Page MenuHomePhabricator

Instances fail to initialize on initial boot due to network communication failures
Closed, ResolvedPublic

Description

Initial boot console log for failing instance

I'm trying to build the four m1.large elasticsearch hosts for beta.eqiad in the deployment-prep project. Instance creation via the wikitech web interface succeeds and the hosts begin their initial boot process. During this first boot the hosts experience failures communicating with the LDAP servers and the labs puppetmaster. This leaves them in an unusable state where ssh by normal users is not possible. Rebooting the instances does not seem to correct the issues. This is possibly due to the failure of the initial puppet run.

The failure does not seem to be isolated to the deployment-prep project or the m1.large image. I can reproduce the problem in the wikimania-support and logstash projects and with small, medium, large and xlarge instances.

First seen by me around 2014-03-21T22:49Z, but this was the first time I had tried to build new instances that day. Problem persists today. Times in irc logs are MDT (GMT-6).

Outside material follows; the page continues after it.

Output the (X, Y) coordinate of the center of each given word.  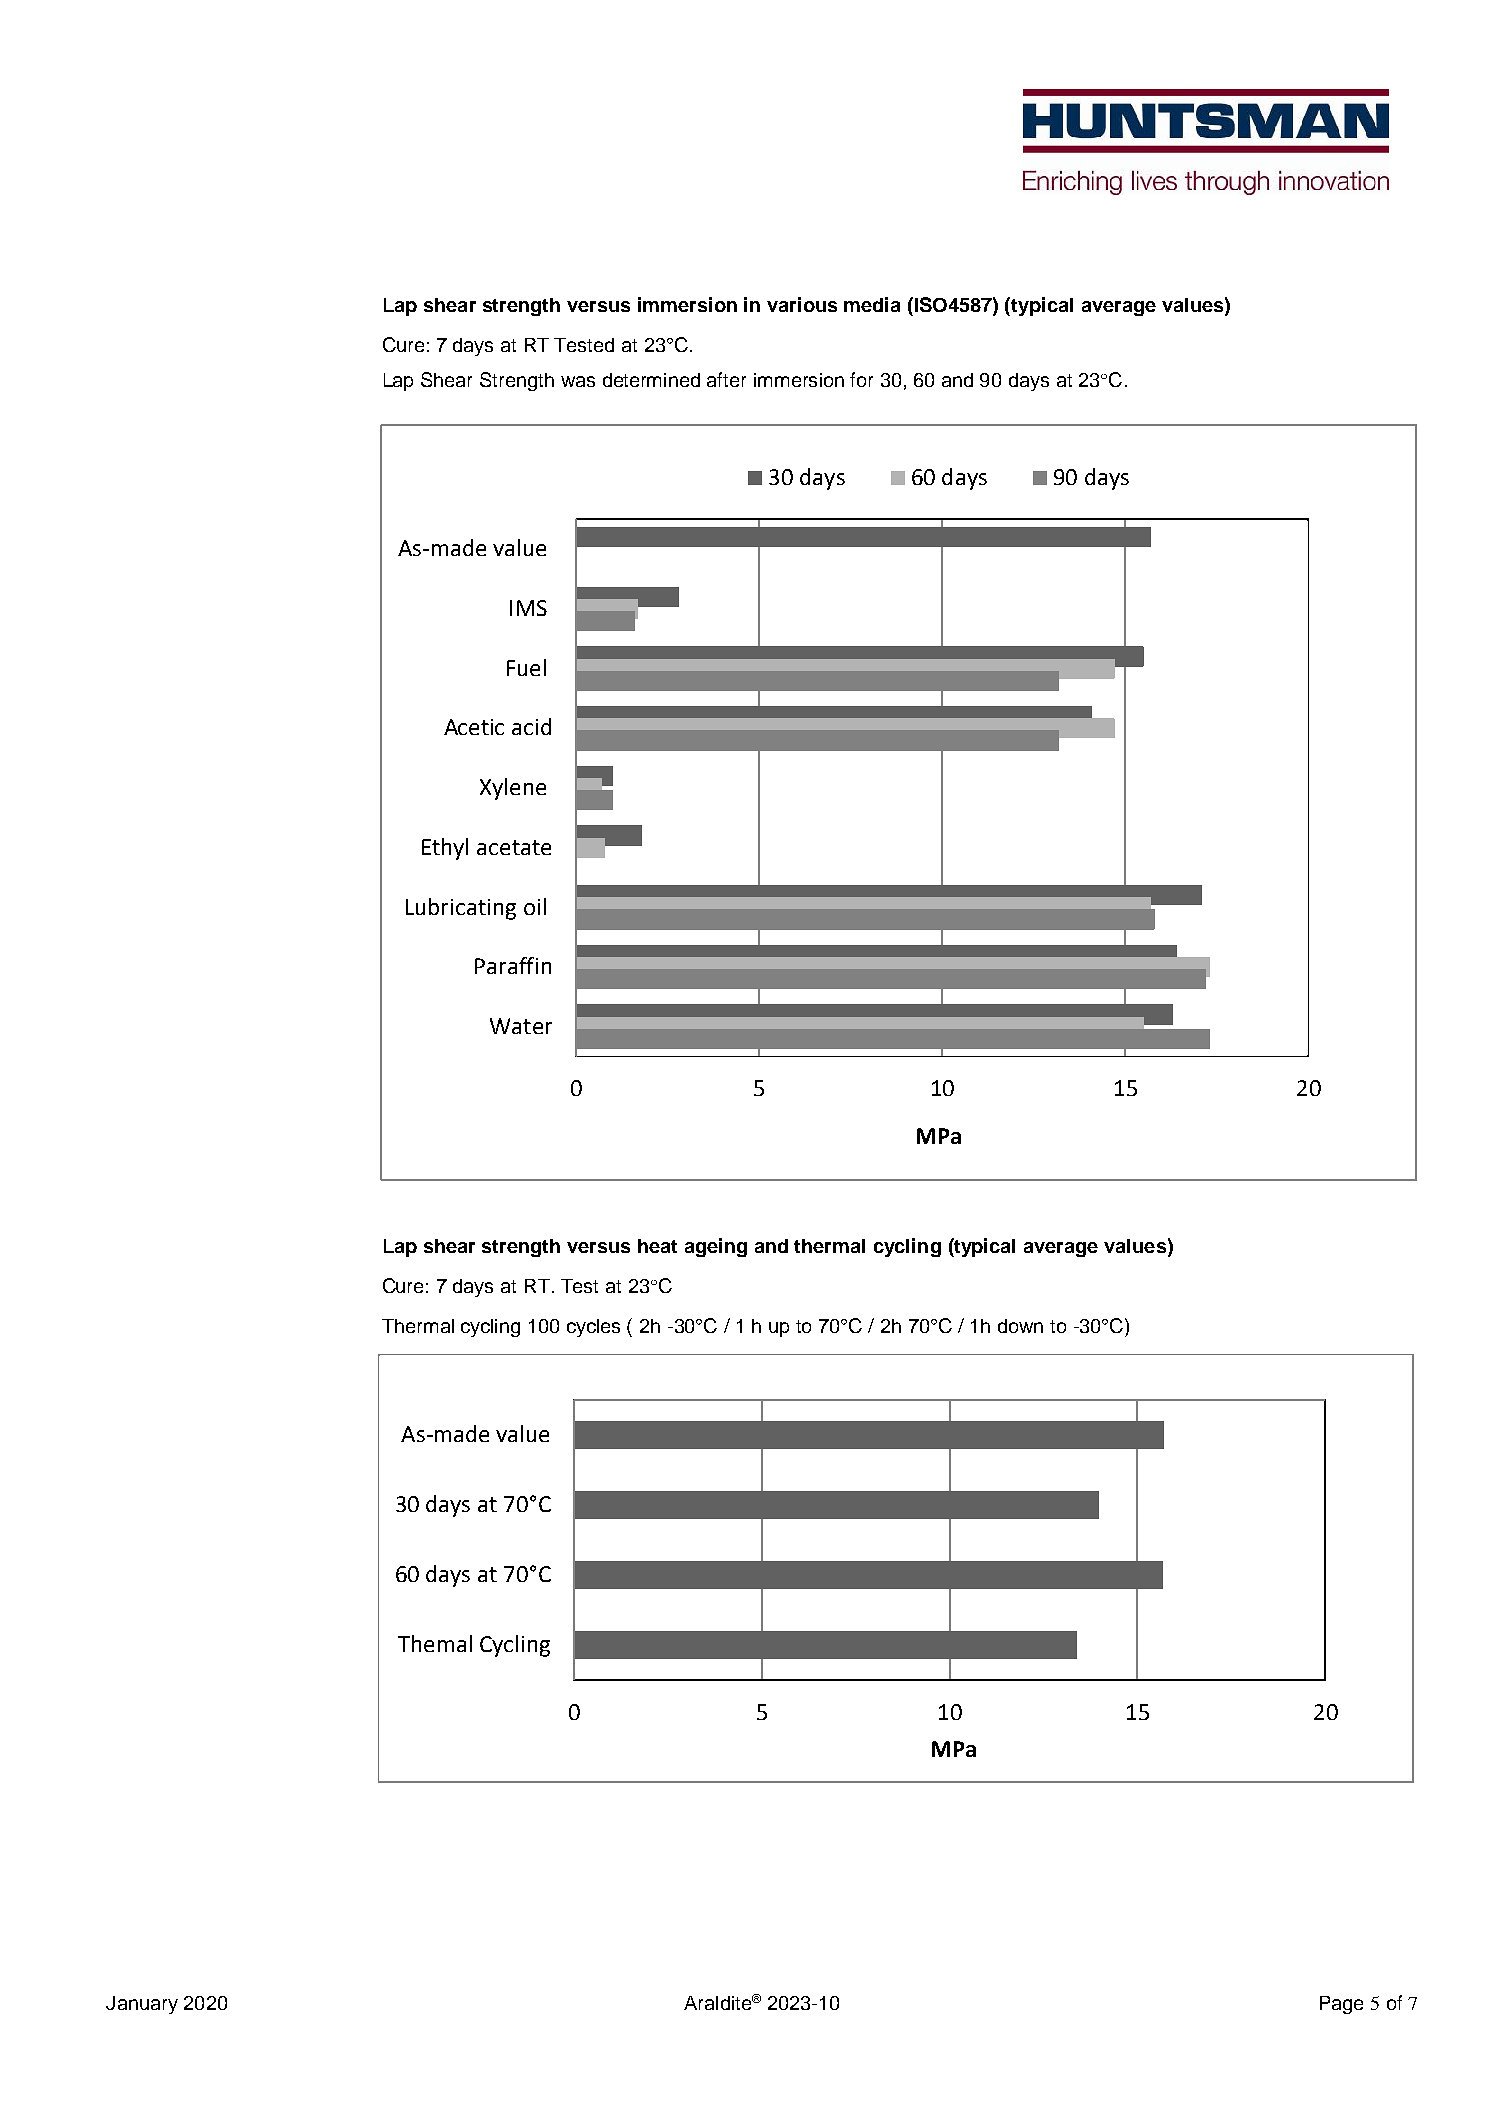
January (142, 2005)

[16:49:29] <bd808> Coren: I'm trying to create some new instances for the deploymnet-prep project in eqiad and they are blowing up on initial boot with ldap connection timeout errors to the instance console.
[16:49:49] <Coren> o_O
[16:49:50] <bd808> Instances are deploymnet-es[012]
[16:50:37] <Coren> bd808: Checking.
[16:50:56] <bd808> The last time I saw this Andrew eventually found out the server they we placed on was missing a network cable
[16:51:24] <Coren> bd808: That's not the case here; the box is actually alive and reachable.
[16:51:32] <bd808> i-0000026[cde] if that helps
[16:52:01] <Coren> It also seems to have only a partial puppet run done.
[17:00:07] <Coren> bd808: I'm honestly not seeing anything wrong with your instances, except for the fact that it does't look like puppet ran correctly.
[17:00:39] <Coren> bd808: LDAP is up, at least, so I don't know where the connection errors might come from except, perhaps, that the config files weren't puppeted in?
[17:00:58] <Coren> Stupid question, have you tried rebooting them to force a new puppet run?
[17:01:46] <bd808> Coren: So … reboot and hope?
[17:01:53] <bd808> jinx
[17:02:02] <bd808> I can totally do that
[17:02:15] <bd808> and I can nuke them and try again if that doesn't work
[17:04:24] <bd808> "deployment-es0 puppet-agent[1200]: Could not request certificate: Connection timed out"
[17:04:51] * bd808 will blow them up and start over
[17:04:57] <Coren> Wait, that has nothing to do with LDAP; that's the puppet master being out of its gourd (which would explain why you don't have a complete puppet run)
[17:06:38] <bd808> They look jacked up. "Could not set 'directory on ensure: File exists - /var/run/puppet"
[17:07:14] <bd808> puppet agent failed to start on reboot
[17:07:37] <Coren> Well yeah, if it doesn't have a cert then it can't work.
[17:07:41] *** andrewbogott_afk is now known as andrewbogott
[17:07:56] <Coren> bd808: Try just one at first. I want to see why the first run failed.
[17:08:25] <bd808> Ok. I'll start with es0
[17:11:13] <bd808> Coren: Could not parse configuration file: Certificate names must be lower case; see #1168
[17:11:20] <bd808> Coren: Starting puppet agent [80G [74G[[31mfail[39;49m]
[17:12:05] <bd808> That's initial boot on the "new" es0 (i-0000026f)
[17:19:56] <bd808> Coren: Same final result "deployment-es0 puppet-agent[1194]: Could not request certificate: Connection timed out - connect(2)"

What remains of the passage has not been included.